Jayson Blair, a disgraced New York Times journalist whose trail of fabricated stories and plagiarism led to the resignation of the newspaper’s top two editors, has struck a new blow against his former employer with a tell-all book due to be published next week.
In the book, Burning Down my Master’s House, Blair admits the long running deception of his editors and pretending to report from places he had never visited and interview people he had never spoken to. The New York Times eventually found errors and fabrications in three dozen of his reports.
”I lied and I lied, and then I lied some more,” Blair writes in the book, according to a copy acquired early and reviewed by the New York Times. ”I lied about where I had been, I lied about where I had found information, I lied about how I wrote the story.”
He says he spent much of his working days in a haze of alcohol and cocaine, which fuelled his ”best writing”, and contemplated hanging himself with his own belt the night before he resigned.
But he also uses the book to attack the New York Times, America’s most venerated newspaper, which he describes as ”a cutthroat culture that leaves no rival standing”, and writes critically of some of his former colleagues.
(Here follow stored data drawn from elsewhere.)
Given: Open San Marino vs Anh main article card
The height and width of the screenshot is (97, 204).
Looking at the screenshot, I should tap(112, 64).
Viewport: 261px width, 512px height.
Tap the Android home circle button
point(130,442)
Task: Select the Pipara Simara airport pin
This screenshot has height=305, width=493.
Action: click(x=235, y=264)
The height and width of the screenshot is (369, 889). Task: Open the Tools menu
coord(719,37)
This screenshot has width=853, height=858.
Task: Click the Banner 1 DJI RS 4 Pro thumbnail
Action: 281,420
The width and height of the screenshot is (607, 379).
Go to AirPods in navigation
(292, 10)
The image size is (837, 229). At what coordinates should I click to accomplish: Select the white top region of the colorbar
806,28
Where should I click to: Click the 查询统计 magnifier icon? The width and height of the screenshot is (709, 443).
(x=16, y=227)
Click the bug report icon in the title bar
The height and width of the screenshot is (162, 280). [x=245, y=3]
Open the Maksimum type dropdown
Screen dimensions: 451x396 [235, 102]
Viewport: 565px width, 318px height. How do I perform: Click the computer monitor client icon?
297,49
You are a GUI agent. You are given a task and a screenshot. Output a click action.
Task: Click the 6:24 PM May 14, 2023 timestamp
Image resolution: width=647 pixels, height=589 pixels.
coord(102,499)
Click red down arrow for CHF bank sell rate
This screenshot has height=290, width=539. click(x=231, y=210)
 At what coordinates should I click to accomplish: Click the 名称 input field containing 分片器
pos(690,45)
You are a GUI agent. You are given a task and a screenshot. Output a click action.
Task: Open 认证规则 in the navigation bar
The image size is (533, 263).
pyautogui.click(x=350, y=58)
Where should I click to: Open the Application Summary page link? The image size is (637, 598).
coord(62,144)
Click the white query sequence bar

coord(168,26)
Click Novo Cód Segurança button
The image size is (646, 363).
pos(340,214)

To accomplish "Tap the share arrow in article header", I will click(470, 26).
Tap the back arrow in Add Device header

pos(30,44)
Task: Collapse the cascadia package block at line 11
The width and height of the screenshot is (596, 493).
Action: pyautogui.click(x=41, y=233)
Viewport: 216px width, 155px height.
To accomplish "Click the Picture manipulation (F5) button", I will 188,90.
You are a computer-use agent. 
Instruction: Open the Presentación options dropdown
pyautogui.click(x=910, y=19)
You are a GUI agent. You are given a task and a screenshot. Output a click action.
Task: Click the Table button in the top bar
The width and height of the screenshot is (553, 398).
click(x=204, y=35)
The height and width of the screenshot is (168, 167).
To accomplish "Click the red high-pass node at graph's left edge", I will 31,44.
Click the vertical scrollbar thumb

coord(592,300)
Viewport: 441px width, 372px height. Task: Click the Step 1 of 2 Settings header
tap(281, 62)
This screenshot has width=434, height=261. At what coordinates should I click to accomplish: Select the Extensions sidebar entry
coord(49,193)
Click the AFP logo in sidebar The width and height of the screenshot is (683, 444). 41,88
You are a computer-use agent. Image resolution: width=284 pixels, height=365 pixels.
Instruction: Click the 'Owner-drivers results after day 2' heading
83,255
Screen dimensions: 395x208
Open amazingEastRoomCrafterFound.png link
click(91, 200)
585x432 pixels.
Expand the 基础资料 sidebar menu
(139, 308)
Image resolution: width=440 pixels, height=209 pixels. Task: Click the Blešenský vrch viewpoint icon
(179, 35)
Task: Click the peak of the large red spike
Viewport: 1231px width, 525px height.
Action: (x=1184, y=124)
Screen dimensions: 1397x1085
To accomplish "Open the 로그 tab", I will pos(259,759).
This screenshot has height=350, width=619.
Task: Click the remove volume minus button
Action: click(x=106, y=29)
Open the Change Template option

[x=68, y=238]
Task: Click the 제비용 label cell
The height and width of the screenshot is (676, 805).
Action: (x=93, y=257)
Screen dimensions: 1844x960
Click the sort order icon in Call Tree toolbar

The discovery of his invented stories provoked one of the worst crises in the newspaper’s history, and the resignation of its executive editor, Howell Raines, and managing editor, Gerald Boyd, last June.
Raines’ successor, Bill Keller, and his two managing editors circulated an e-mail among the staff, bracing them for the book’s publication. ”The author is an admitted fabricator,” Keller wrote. ”The book pretends to be a mea culpa but ends up spewing imaginary blame in all directions.”
In the book, Blair describes his long term struggle with alcoholism, recounting how at college, ”I would start my mornings with a glass of scotch … and end my day with a glass by my side, sitting in bed, still drinking”, according to an extract printed in the New York Daily News.
He also writes about his near daily and costly drug use. ”I was not ready to give up cocaine though,” he says. ”After all, some of my best stories were inspired by drug-fuelled writing.”
He decided not to commit suicide because he realised that despite his public shaming, his life was beginning to improve. He had been sober for a year and had fallen in love.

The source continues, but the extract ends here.